━━ EXTRACTED RECORDS

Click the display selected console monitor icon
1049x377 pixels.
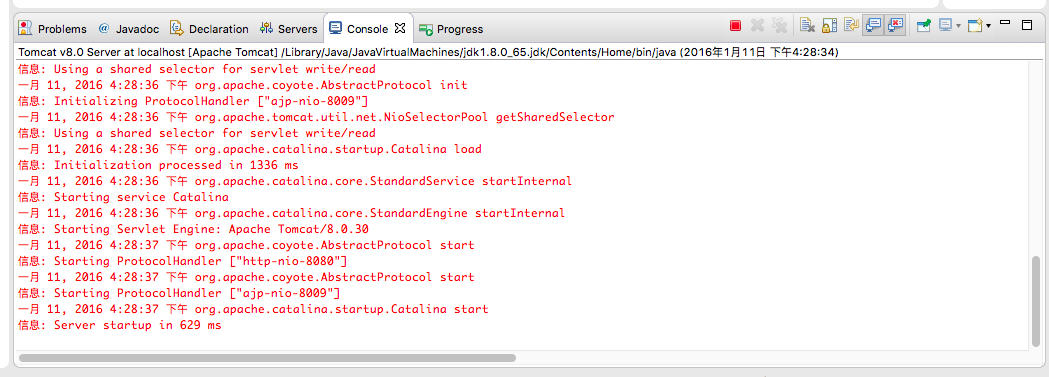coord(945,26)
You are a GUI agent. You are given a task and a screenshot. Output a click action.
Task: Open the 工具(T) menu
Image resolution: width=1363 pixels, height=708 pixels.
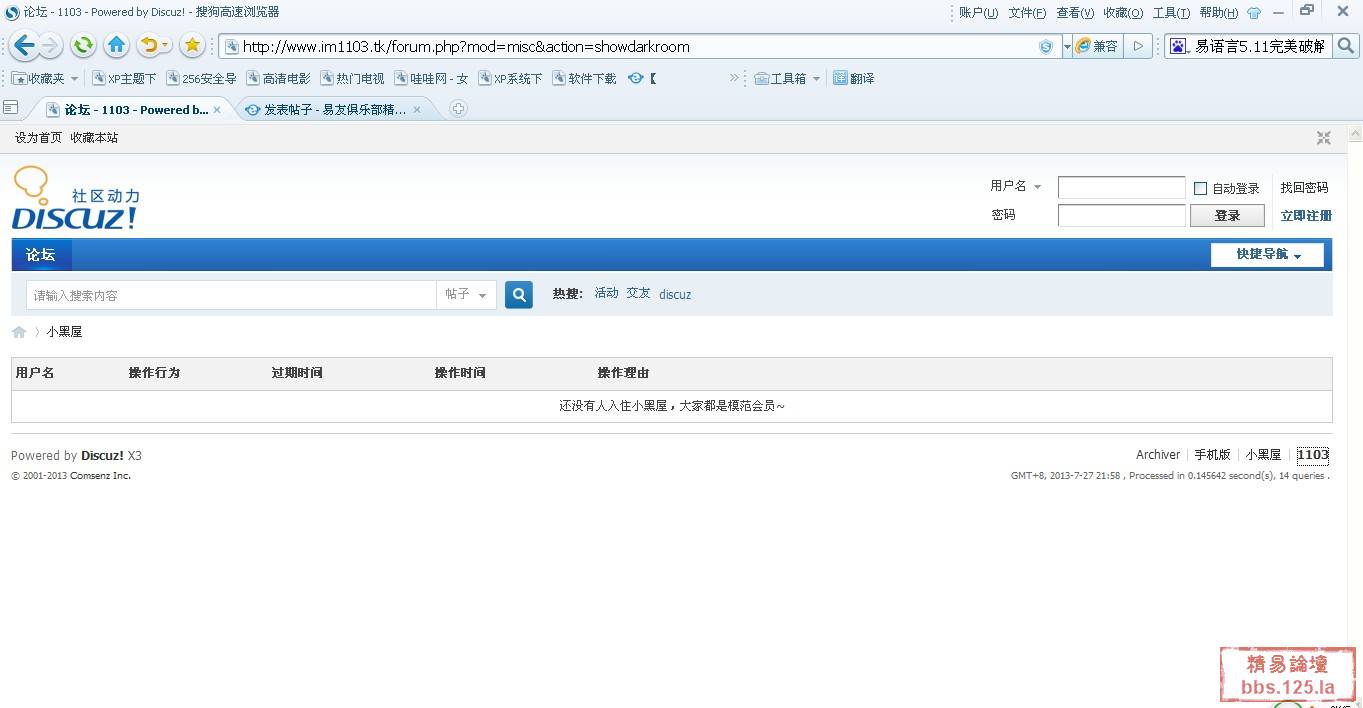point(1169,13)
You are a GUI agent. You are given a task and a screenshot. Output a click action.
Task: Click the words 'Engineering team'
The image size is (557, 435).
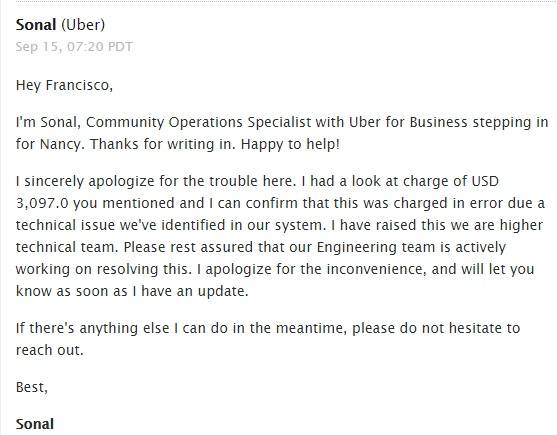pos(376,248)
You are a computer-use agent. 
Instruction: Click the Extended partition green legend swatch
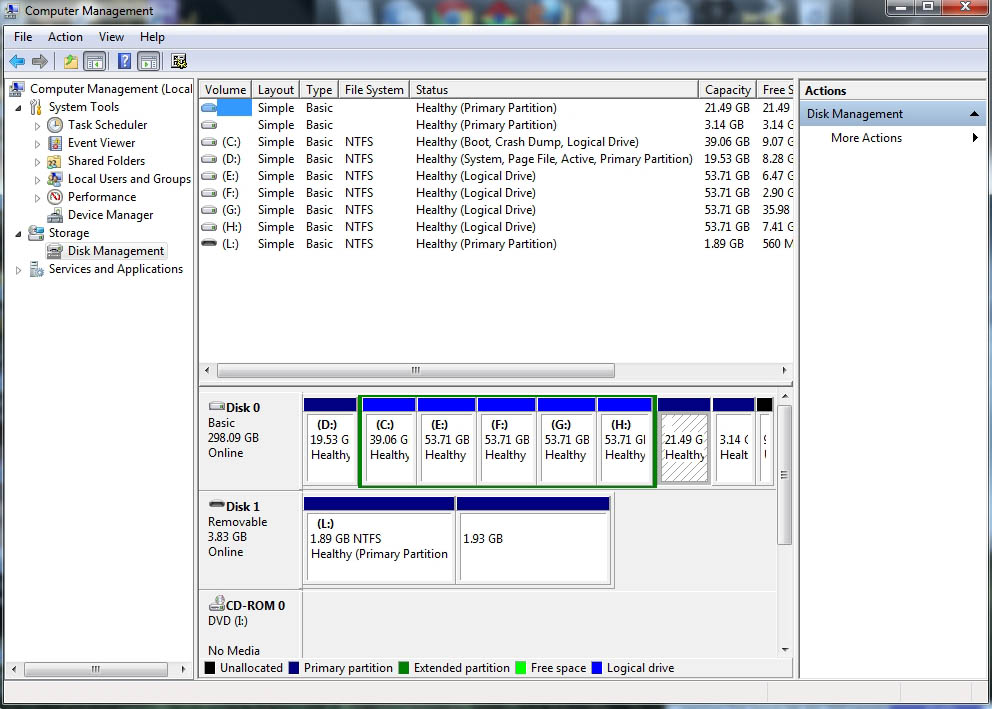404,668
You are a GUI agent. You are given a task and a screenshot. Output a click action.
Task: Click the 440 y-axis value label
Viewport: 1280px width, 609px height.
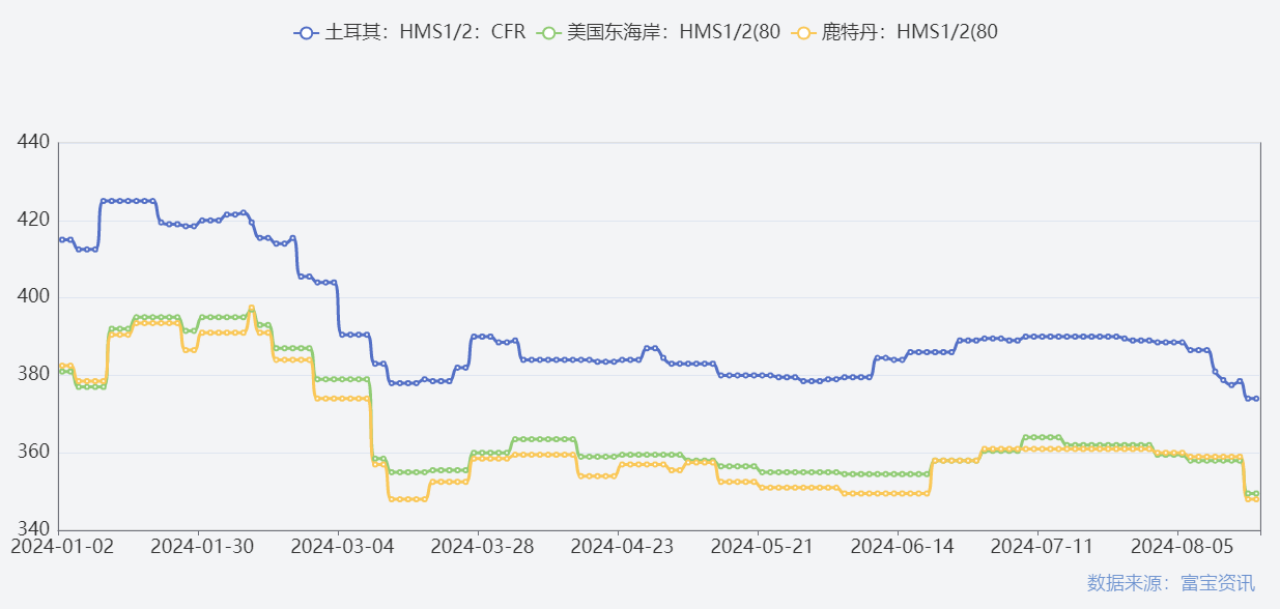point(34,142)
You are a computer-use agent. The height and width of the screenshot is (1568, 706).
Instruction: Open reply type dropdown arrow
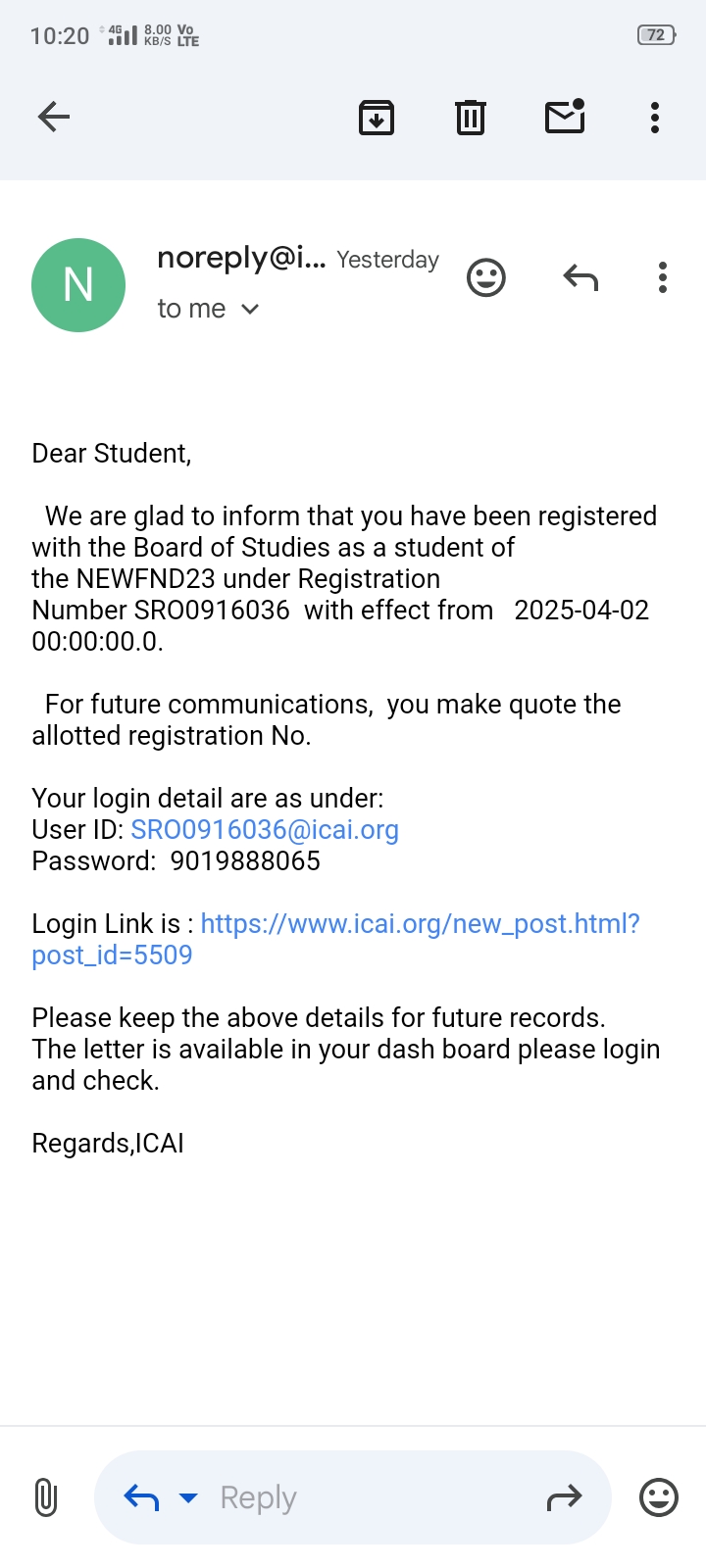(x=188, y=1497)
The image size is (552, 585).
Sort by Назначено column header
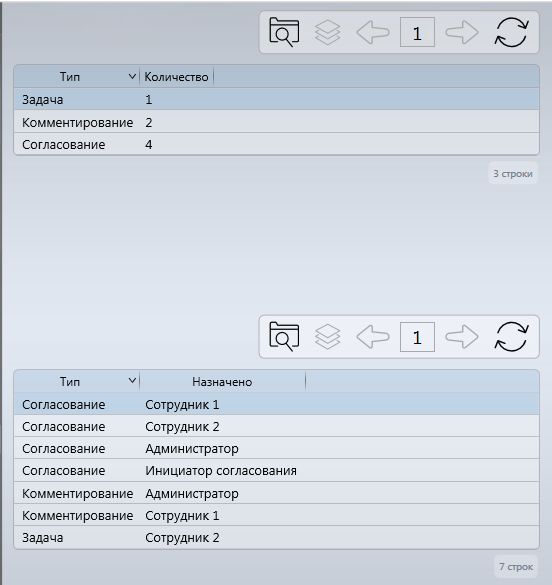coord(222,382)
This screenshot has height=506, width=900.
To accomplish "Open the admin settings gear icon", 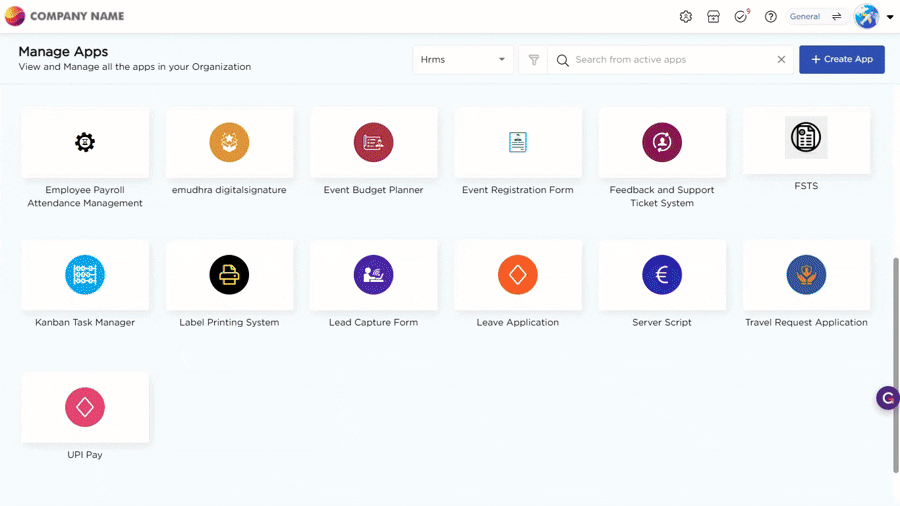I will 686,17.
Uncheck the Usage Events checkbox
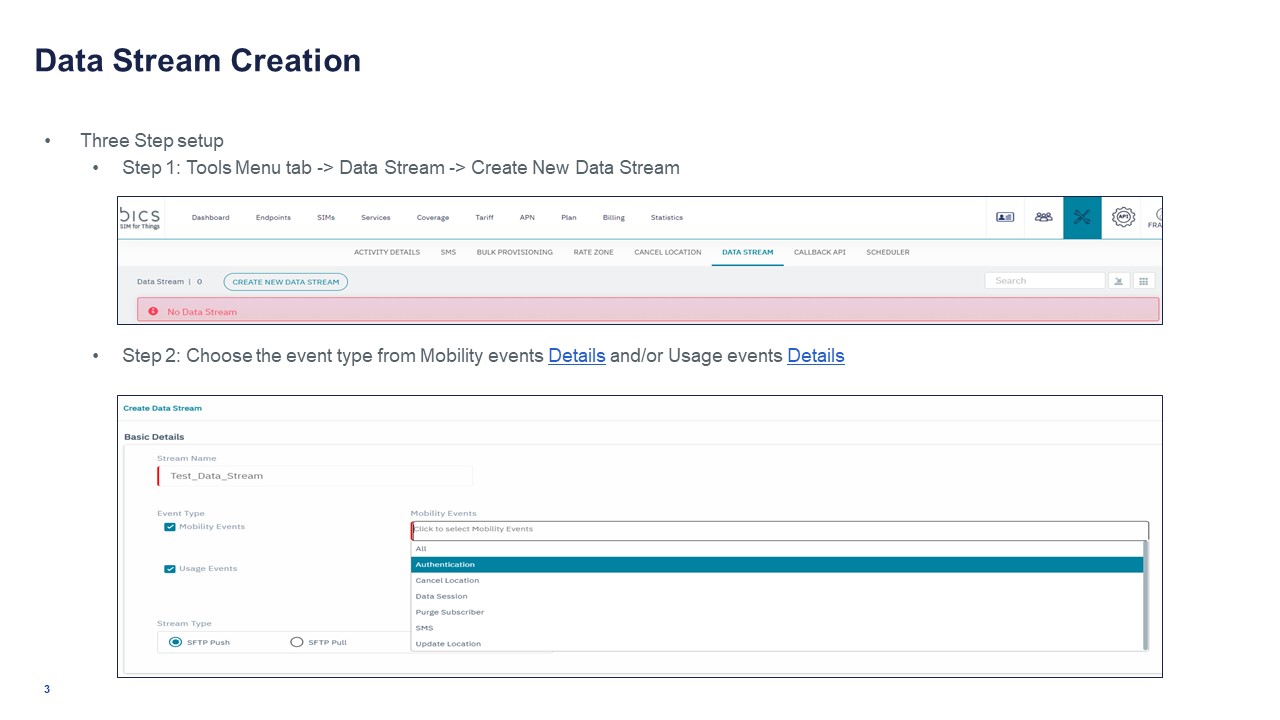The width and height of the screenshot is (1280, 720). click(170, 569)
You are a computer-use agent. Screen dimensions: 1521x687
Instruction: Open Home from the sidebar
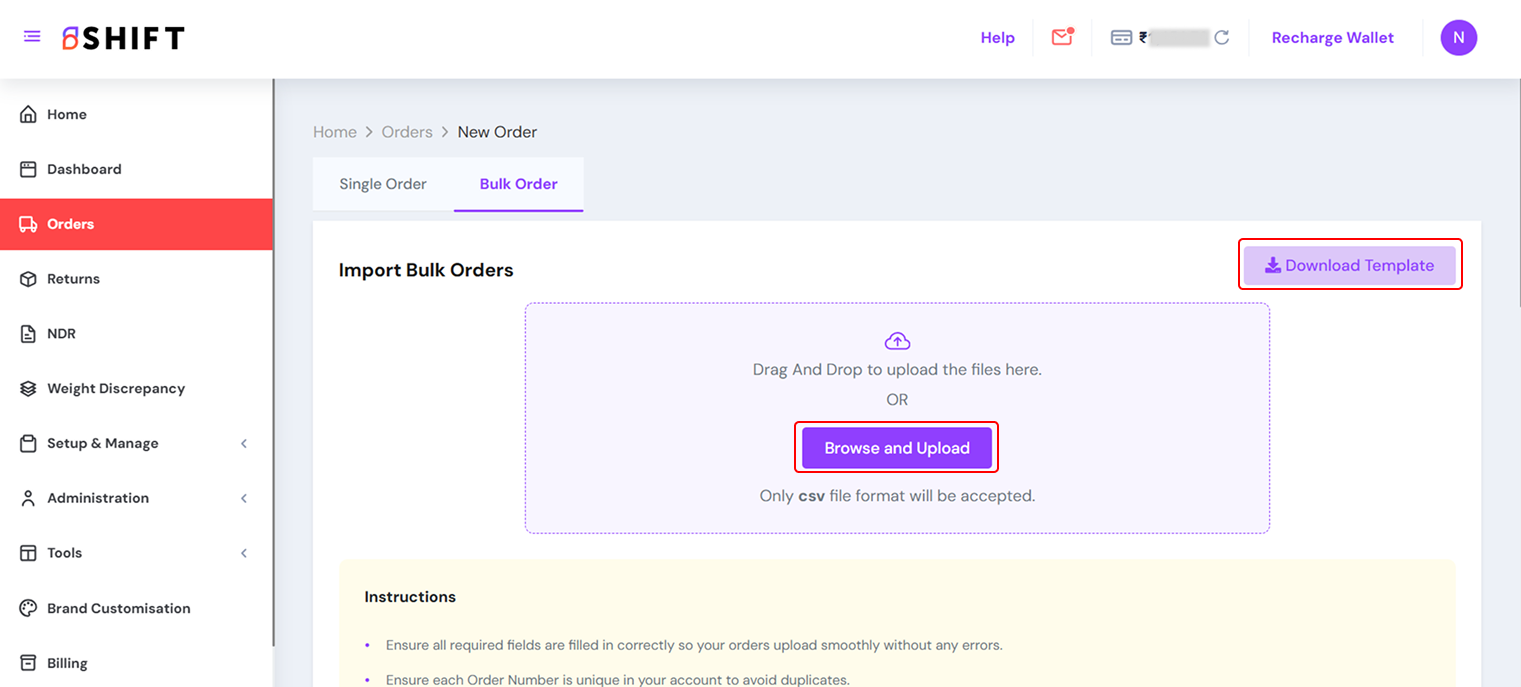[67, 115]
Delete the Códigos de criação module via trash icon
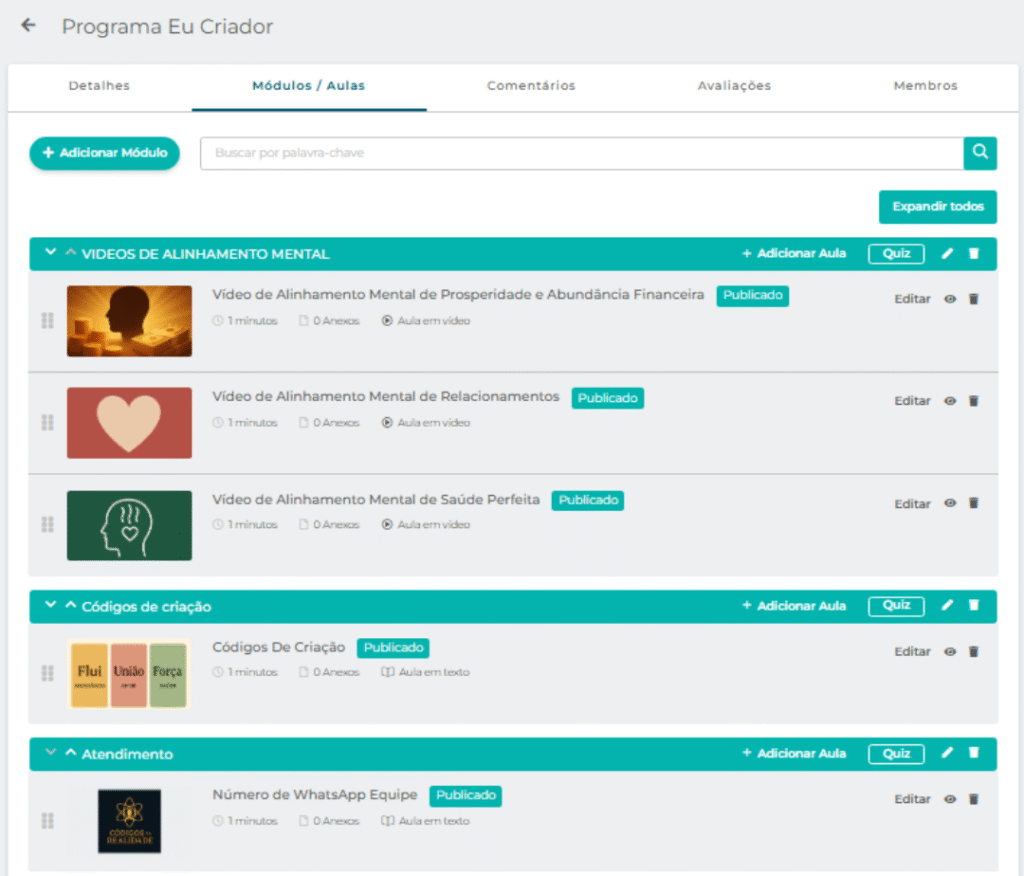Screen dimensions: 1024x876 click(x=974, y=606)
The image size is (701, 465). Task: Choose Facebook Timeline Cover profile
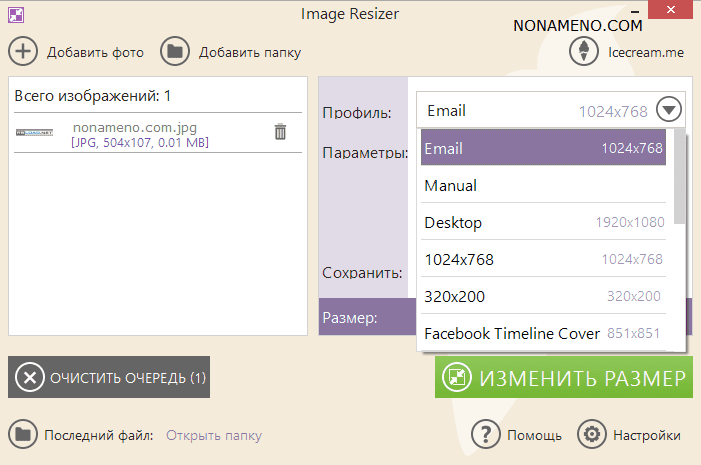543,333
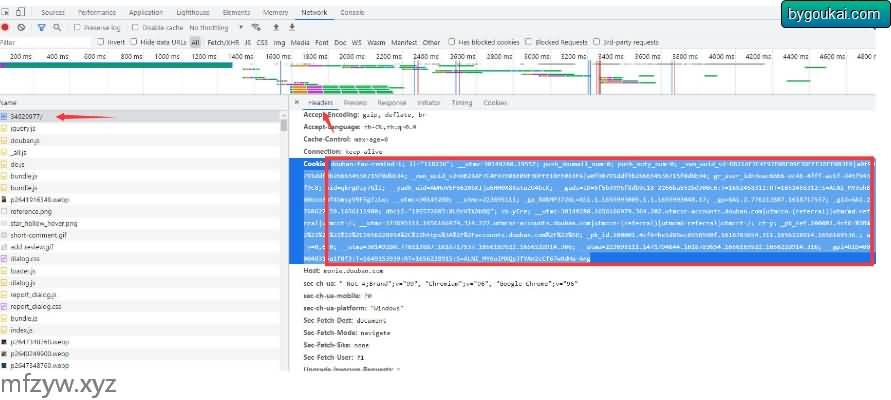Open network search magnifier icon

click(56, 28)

━━━━

_PROBLEM TO SOLVE:_ Every line from the one containing "You are a computer-use agent. Screen" to the final line of the records should be duplicated exactly; no picture is to be copied.

_REPLY:_
You are a computer-use agent. Screen dimensions: 1521x687
Instruction: Open Home from the sidebar
[67, 115]
Delete the Códigos de criação module via trash icon
Screen dimensions: 1024x876 click(x=974, y=606)
The image size is (701, 465). Task: Choose Facebook Timeline Cover profile
543,333
Open network search magnifier icon

click(56, 28)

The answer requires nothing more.